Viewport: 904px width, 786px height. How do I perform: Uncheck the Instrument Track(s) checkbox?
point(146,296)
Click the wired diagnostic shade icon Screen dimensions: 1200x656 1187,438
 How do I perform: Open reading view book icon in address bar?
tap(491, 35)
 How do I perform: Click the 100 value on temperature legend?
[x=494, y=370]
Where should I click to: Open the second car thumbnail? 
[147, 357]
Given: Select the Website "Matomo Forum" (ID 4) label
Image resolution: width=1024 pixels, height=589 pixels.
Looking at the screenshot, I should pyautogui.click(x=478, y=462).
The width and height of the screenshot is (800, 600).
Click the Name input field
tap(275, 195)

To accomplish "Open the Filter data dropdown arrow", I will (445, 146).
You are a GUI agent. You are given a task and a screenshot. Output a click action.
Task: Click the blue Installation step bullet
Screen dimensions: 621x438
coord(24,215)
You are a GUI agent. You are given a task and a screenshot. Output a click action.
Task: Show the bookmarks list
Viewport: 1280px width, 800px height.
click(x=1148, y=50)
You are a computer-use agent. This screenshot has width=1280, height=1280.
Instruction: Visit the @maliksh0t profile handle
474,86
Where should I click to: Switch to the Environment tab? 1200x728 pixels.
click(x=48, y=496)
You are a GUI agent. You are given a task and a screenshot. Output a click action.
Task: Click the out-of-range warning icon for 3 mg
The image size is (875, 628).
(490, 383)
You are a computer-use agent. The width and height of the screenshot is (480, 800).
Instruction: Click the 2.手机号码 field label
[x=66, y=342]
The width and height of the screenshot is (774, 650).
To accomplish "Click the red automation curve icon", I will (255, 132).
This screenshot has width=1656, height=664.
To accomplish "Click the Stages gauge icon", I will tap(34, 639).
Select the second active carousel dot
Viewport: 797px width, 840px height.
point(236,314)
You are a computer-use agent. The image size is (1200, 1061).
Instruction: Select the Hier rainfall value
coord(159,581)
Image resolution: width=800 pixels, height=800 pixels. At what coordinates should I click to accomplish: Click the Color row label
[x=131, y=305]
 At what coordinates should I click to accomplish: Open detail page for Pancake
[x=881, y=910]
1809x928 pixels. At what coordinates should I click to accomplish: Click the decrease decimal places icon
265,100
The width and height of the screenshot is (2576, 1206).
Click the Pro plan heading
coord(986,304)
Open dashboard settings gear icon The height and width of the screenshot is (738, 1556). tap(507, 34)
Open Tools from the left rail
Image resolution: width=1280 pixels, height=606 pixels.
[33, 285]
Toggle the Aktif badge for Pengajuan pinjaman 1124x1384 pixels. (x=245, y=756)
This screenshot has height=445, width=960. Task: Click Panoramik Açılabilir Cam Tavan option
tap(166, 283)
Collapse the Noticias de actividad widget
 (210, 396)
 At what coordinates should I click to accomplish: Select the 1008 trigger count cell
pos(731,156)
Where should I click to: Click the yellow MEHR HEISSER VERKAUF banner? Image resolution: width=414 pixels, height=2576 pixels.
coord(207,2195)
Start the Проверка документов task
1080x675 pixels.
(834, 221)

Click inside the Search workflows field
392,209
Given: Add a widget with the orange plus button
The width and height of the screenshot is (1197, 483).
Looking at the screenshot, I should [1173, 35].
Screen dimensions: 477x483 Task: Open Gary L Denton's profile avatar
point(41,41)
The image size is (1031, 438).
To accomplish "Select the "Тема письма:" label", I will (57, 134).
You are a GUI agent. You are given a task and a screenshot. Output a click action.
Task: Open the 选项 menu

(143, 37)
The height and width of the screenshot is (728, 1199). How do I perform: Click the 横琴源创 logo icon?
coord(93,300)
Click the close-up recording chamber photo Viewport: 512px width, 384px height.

**Your instructions**
Tally the lines of the listing that include "computer". Nothing but the resulting number should be returned.

**Problem solution**
3